Should latest event version be queried in event sourcing?

I am developing a simple DDD + Event sourcing based app for educational purposes.

In order to set event version before storing to event store I should query event store but my gut tells that this is wrong because it causes concurrency issues.

Am I missing something?

Upvotes: 1

Views: 685

Answers (2)

A Ralkov
A Ralkov

Reputation: 1044

I guess you shouldn't to think about event version.

If you talk about the place in the event stream, in general, there's no guaranteed way to determine it at the creation moment, only in processing time or in event-storage.

If it is exactly about event version (see http://cqrs.nu/Faq, How do I version/upgrade my events?), you have it hardcoded in your application. So, I mean next use case:

First, you have an app generating some events. Next, you update app and events are changed (you add some fields or change payload structure) but kept logical meaning. So, now you have old events in your ES, and new events, that differ significantly from old. And to distinguish one from another you use event version, eg 0 and 1.

Upvotes: 1

VoiceOfUnreason
VoiceOfUnreason

Reputation: 57267

There are different answers to that, depending on what use case you are considering.

Generally, the event store is a dumb, domain agnostic appliance. It's superficially similar to a List abstraction -- it stores what you put in it, but it doesn't actually do any work to satisfy your domain constraints.
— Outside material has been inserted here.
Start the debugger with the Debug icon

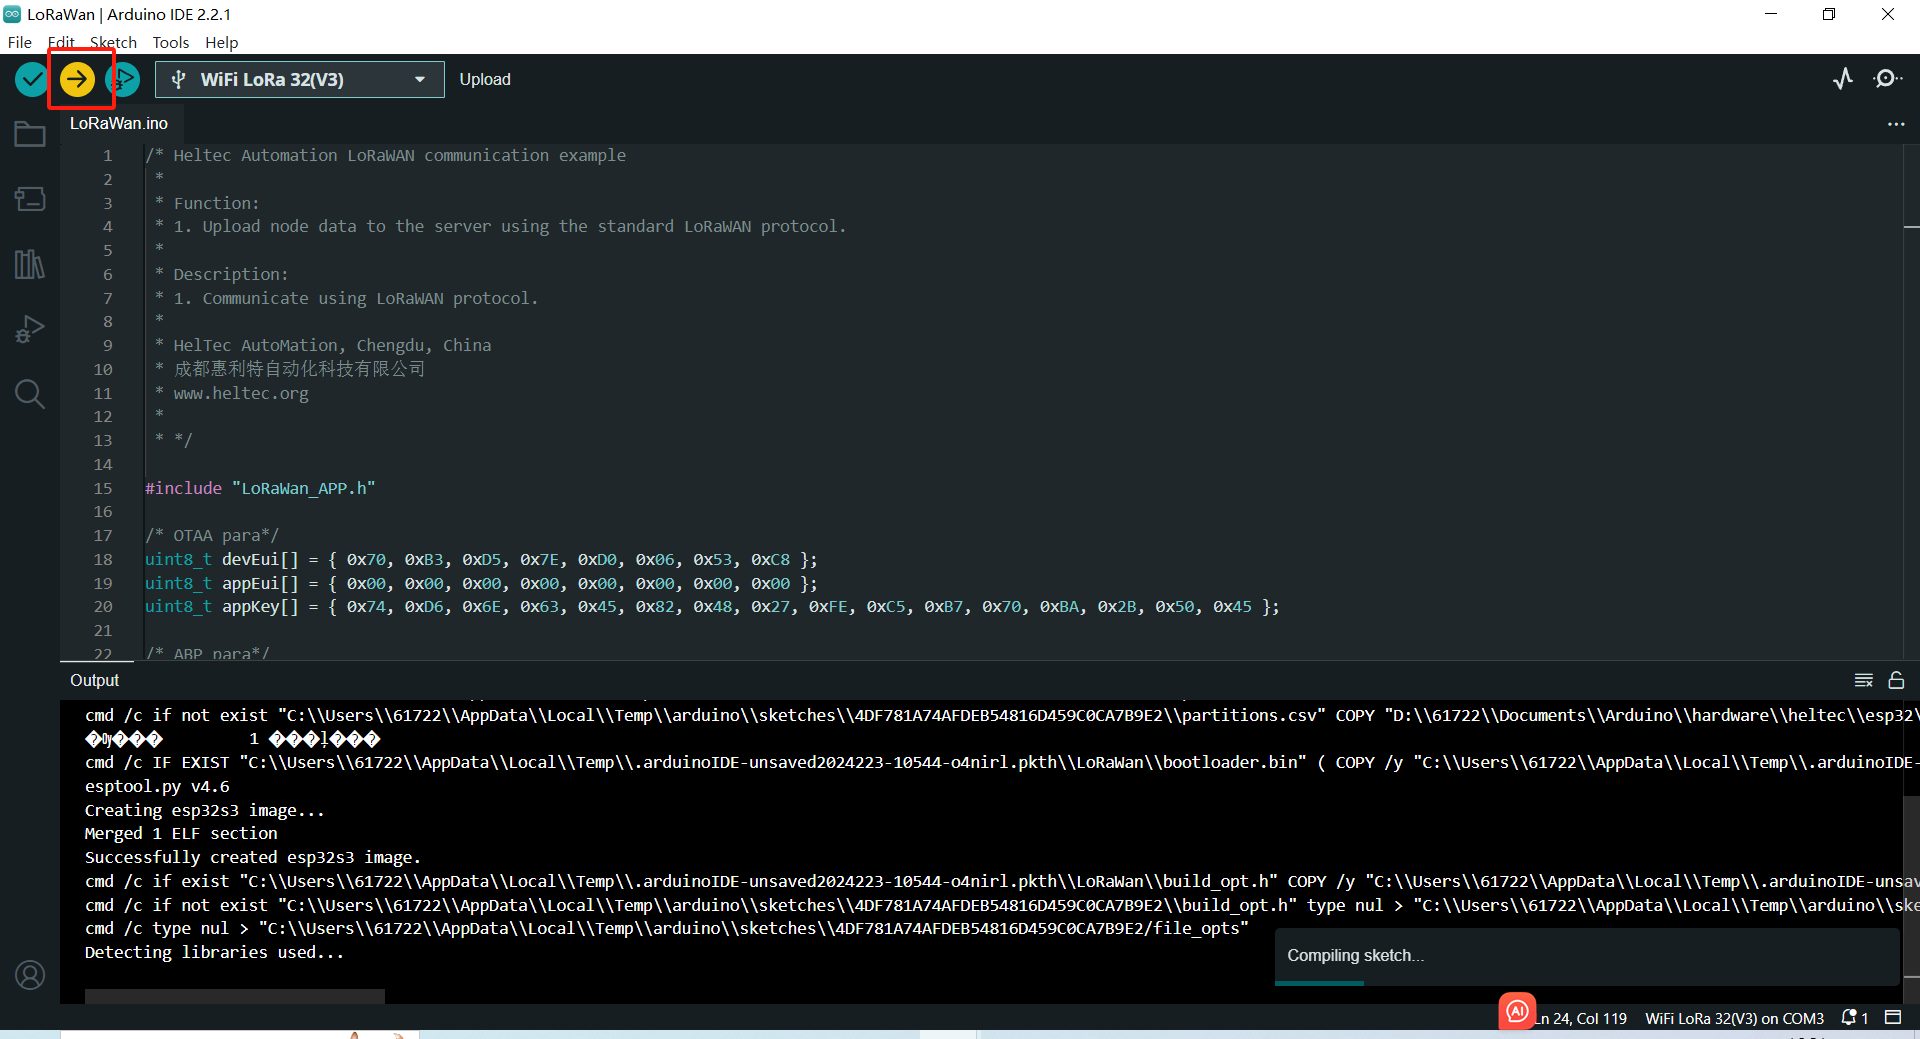[x=124, y=79]
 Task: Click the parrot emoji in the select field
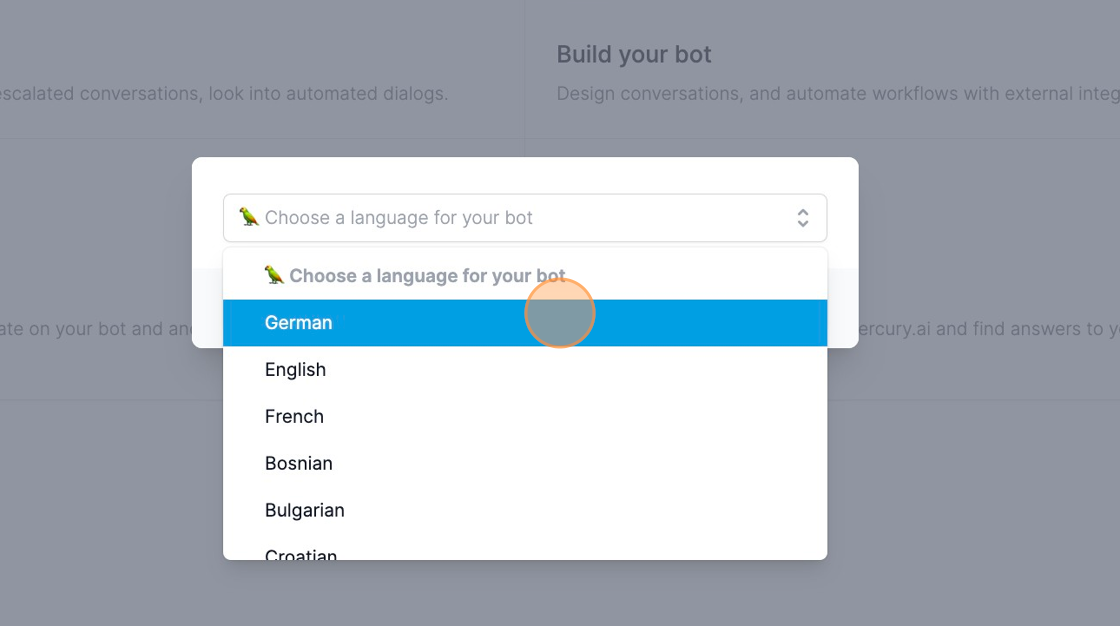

In use cases where your event stream is just a durable record of things that have happened (meaning: your domain model does not get a veto; recording the event doesn't depend on previously recorded events), then append semantics are fine, and depending on the kind of appliance you are using, you may not need to know what position in the stream you are writing to.

For instance: the API for GetEventStore understands ExpectedVersion.ANY to mean append these events to the end of the stream wherever it happens to be.

In cases where you do care about previous events (the domain model is expected to ensure an invariant based on its previous state), then you need to do something to ensure that you are appending the event to the same history that you have checked. The most common implementations of this communicate the expected position of the write cursor in the stream, so that the appliance can reject attempts to write to the wrong place (which protects you from concurrent modification).

This doesn't necessarily mean that you need to be query the event store to get the position. You are allowed to count the number of events in the stream when you load it, and to remember how many more events you've added, and therefore where the stream "should" be if you are still synchronized with it.

What we're doing here is analogous to a compare-and-swap operation: we get a representation of the original state of the stream, create a new representation, and then compare and swap the reference to the original to point instead to our changes

oldState = stream.get()
newState = domainLogic(oldState)
stream.compareAndSwap(oldState, newState)

But because a stream is a persistent data structure with append only semantics, we can use a simplified API that doesn't require duplicating the existing state.

events = stream.get()
changes = domainLogic(events)
stream.appendAt(count(events), changes)

If the API of your appliance doesn't allow you to specify a write position, then yes - there's the danger of a data race when some other writer changes the position of the stream between your query for the position and your attempt to write. Data obtained in a query is always stale; unless you hold a lock you can't be sure that the data hasn't changed at the source while you are reading your local copy.